报告人:Weiyi Meng ProfessorDepartment of Computer Science State University of New York at BinghamtonU.S.A.





Data consolidation is a challenging issue in data integration. The value of data explodes when it is linked and fused with other data from numerous (Web) sources. The promise of Big Data hinges upon addressing several big data integration challenges, such as record linkage at scale, real-time data fusion, and integrating Deep Web. Although much work has been conducted on these problems, there is limited work on creating a uniform, standard record from a group of records corresponding to the same real-world entity. Such a record representation, referred to as normalized record, is important for both front-end and back-end applications. We refer to this task as record normalization. In this talk, I will introduce our recent work in formalizing the record normalization problem and present an in-depth analysis of normalization granularity levels (e.g., record, field, and field-value-component) and of normalization forms (e.g., typical versus complete). I will also introduce a comprehensive framework for computing the final normalized record. The proposed framework includes a large number of record normalization strategies.

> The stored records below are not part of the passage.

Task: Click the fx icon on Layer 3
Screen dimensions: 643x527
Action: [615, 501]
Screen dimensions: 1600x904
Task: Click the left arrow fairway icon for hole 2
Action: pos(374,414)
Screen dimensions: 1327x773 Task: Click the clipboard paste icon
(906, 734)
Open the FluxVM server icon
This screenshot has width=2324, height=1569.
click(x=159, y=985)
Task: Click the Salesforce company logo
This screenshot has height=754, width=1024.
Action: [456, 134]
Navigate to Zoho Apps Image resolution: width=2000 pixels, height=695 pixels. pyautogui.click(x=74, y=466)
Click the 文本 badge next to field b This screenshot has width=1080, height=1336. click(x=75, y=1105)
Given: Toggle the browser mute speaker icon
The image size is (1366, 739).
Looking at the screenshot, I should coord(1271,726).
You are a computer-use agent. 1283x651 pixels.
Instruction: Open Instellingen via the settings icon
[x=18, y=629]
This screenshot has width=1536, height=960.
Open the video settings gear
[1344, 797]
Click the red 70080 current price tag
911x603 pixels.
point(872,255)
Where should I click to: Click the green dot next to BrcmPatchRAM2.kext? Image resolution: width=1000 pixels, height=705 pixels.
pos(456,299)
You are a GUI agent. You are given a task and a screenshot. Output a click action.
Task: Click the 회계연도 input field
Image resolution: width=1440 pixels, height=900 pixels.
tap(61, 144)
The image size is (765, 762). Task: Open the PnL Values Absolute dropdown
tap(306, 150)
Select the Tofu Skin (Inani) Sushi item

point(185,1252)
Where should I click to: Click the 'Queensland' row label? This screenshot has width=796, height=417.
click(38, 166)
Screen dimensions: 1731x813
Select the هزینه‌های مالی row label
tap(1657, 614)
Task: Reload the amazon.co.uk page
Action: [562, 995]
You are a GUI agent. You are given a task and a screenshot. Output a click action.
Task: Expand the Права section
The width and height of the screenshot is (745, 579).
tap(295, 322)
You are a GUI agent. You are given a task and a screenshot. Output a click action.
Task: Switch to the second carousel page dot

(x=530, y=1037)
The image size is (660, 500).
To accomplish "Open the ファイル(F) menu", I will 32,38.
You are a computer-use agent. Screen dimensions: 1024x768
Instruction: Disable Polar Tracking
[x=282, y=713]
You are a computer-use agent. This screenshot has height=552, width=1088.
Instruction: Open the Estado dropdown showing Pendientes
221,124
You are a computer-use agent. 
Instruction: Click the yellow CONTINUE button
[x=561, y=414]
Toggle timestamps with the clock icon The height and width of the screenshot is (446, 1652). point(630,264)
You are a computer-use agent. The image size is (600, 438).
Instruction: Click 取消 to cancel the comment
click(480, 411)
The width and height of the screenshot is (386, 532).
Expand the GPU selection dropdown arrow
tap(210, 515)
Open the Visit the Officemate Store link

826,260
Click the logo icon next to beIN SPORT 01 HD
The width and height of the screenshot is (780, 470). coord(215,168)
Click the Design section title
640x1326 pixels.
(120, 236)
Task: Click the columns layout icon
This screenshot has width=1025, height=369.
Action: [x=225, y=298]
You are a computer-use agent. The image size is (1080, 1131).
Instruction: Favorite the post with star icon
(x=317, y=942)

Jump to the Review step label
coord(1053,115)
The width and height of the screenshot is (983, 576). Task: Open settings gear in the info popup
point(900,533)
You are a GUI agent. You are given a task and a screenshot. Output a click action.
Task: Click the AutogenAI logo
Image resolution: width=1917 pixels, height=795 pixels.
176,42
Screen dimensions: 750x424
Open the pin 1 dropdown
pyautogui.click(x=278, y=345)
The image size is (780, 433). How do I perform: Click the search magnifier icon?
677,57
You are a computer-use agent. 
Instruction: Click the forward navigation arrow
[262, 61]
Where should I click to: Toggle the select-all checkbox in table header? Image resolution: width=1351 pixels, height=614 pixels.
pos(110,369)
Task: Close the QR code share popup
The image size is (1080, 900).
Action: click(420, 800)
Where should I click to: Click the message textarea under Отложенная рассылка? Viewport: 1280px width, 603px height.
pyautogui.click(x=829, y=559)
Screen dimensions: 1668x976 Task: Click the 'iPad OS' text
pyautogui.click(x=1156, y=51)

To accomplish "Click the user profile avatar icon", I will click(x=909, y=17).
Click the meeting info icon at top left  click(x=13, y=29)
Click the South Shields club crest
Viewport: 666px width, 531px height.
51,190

Weiyi Meng is currently a professor and the chair of the Department of Computer Science of the State University of New York at Binghamton. He previously served as Associate Dean for Research and Graduate Studies of the Thomas J. Watson School of Engineering and Applied Science. He received his bachelor’s degree in mathematics from Sichuan University as a member of class 77. He received his MS and Ph.D. in computer science from University of Illinois at Chicago in 1988 and 1992, respectively. His research interests include metasearch engines, Web database integration systems, Internet-based information retrieval, information trustworthiness analysis, Web data quality, Web information extraction, sentiment analysis, and database management system. He is the co-author of three books “Deep Web Query Interface Understanding and Integration”, “Advanced Metasearch Engine Technology” and “Principles of Database Query Processing for Advanced Applications”. He has over 150 research publications. He has served as general chair and PC chair of several international conferences and served on the editorial boards of several journals.